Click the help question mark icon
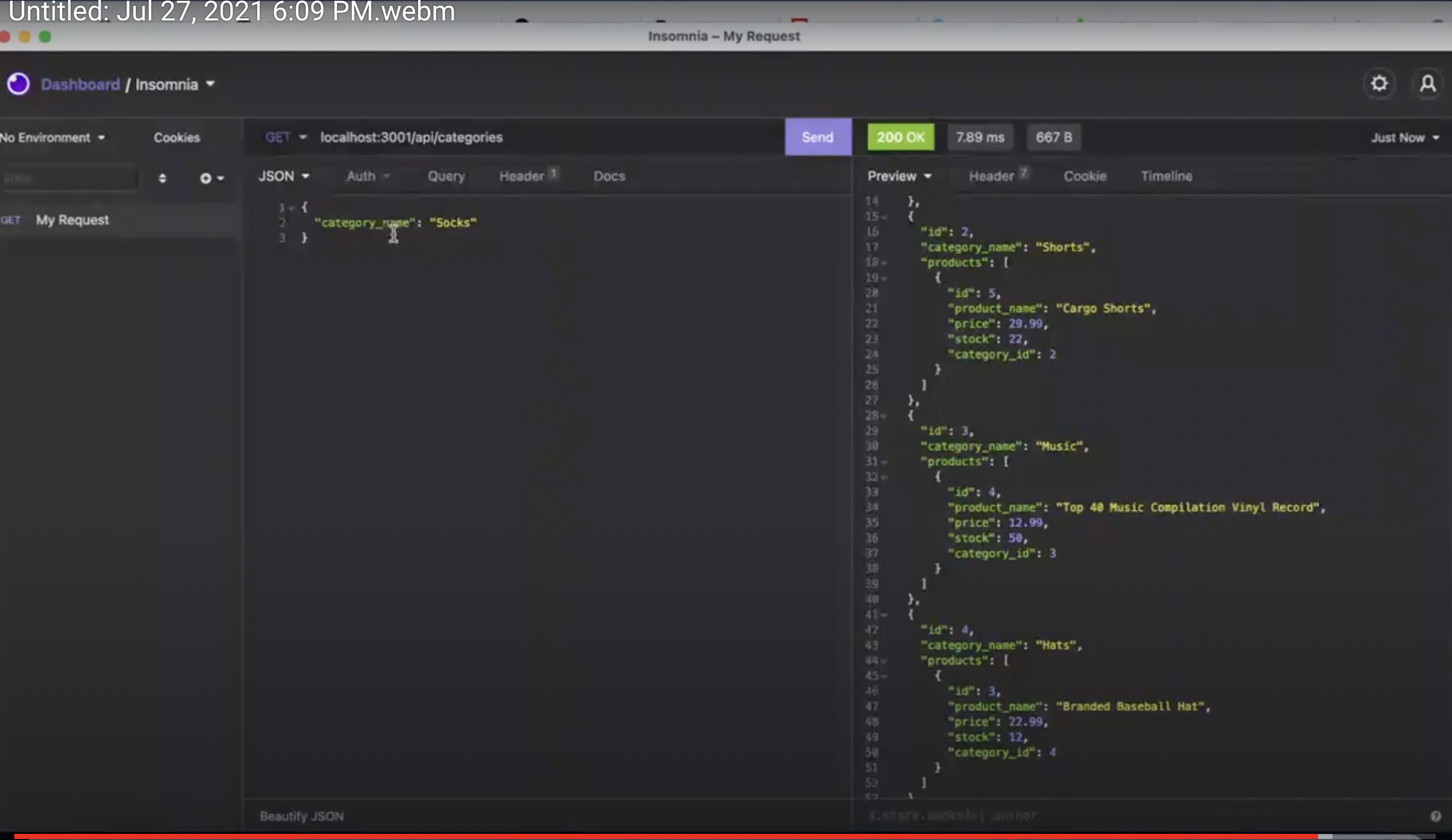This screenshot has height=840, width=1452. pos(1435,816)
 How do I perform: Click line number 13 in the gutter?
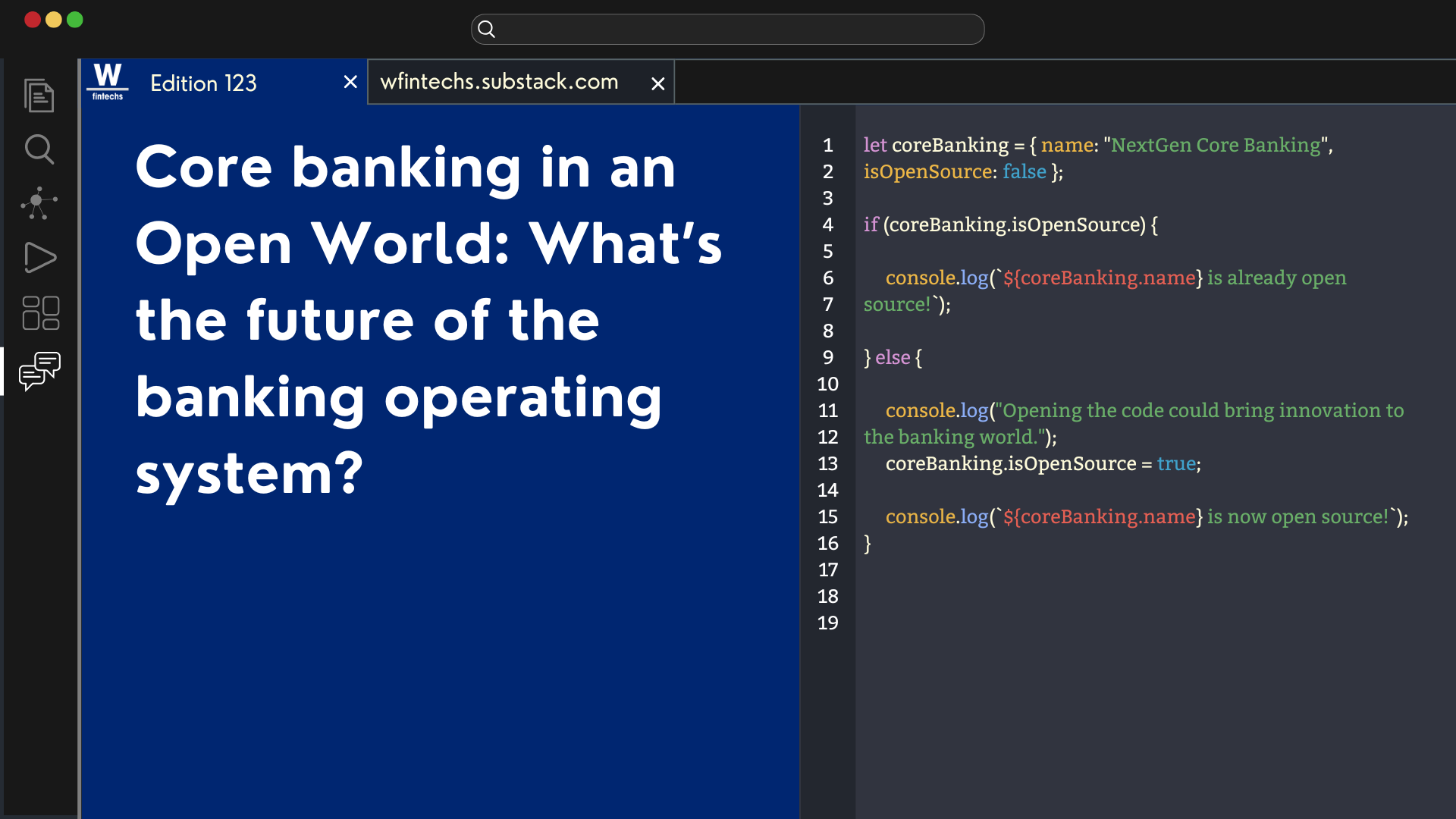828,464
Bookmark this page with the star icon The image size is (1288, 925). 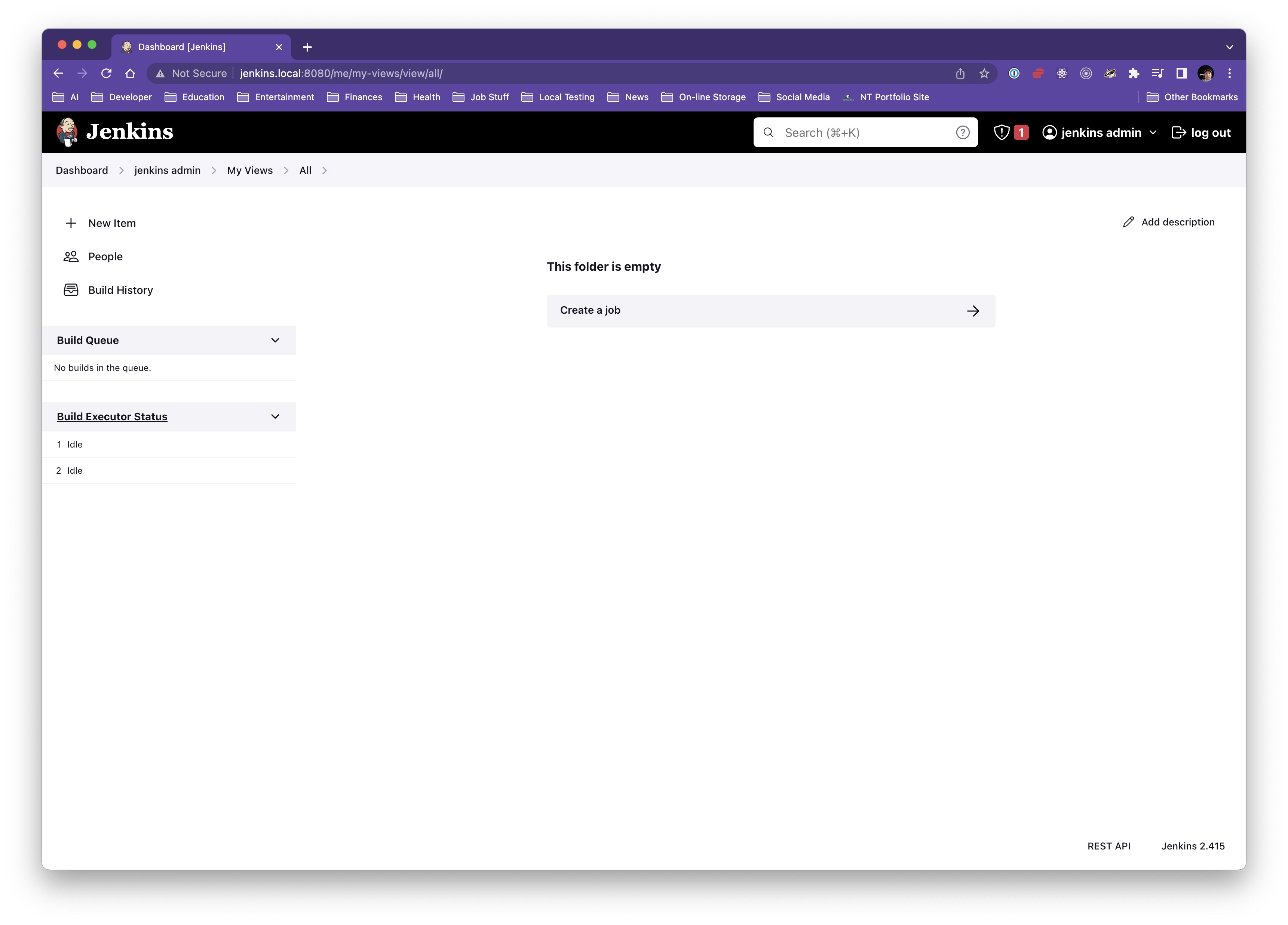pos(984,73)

==

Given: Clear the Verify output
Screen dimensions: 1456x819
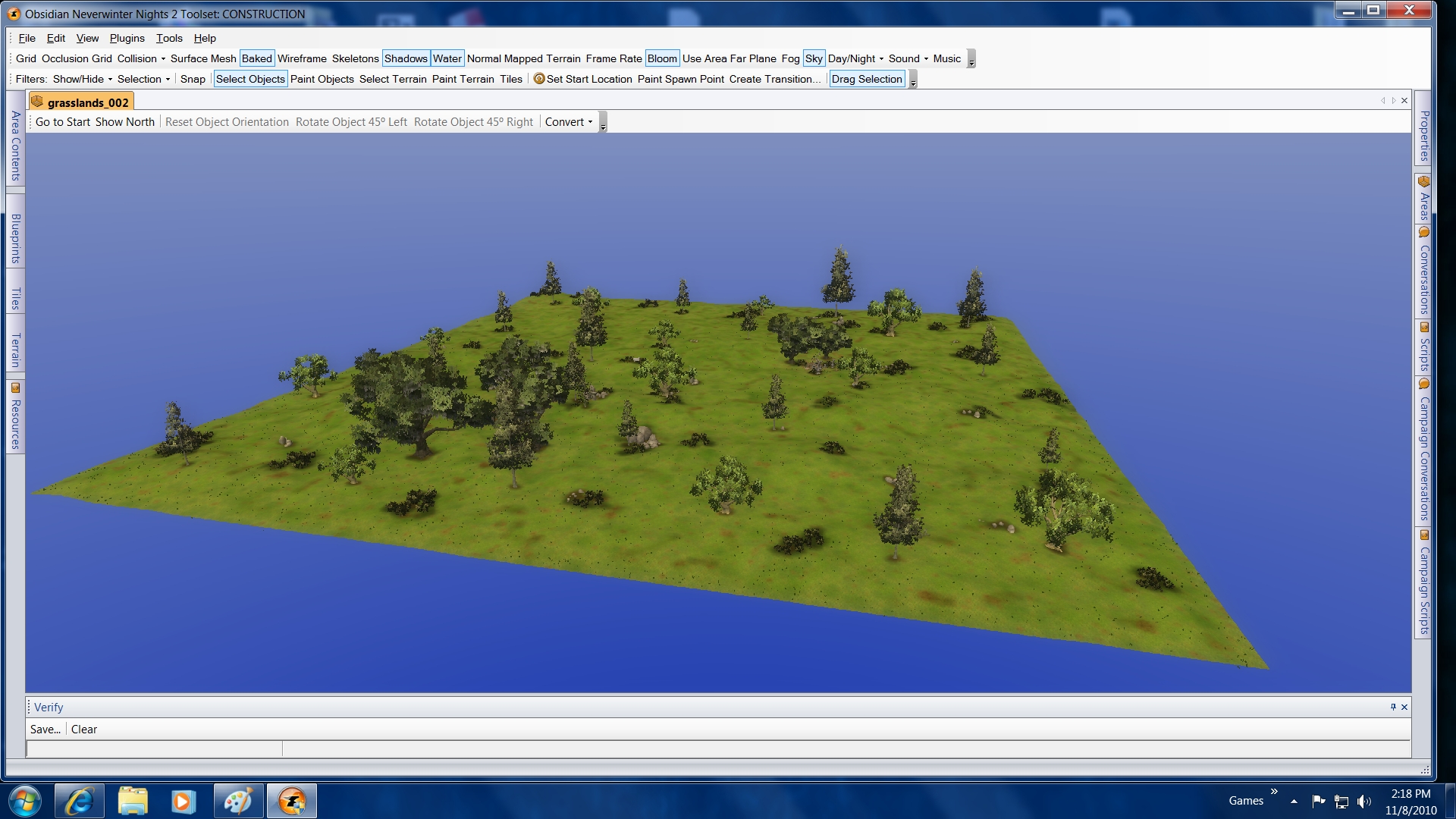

- [THE TASK]: All lines above from the one with "Given: Clear the Verify output" to the one with "Screen dimensions: 1456x819", inclusive, should be copied exactly, and no other lines.

- [RESPONSE TO THIS TASK]:
Given: Clear the Verify output
Screen dimensions: 1456x819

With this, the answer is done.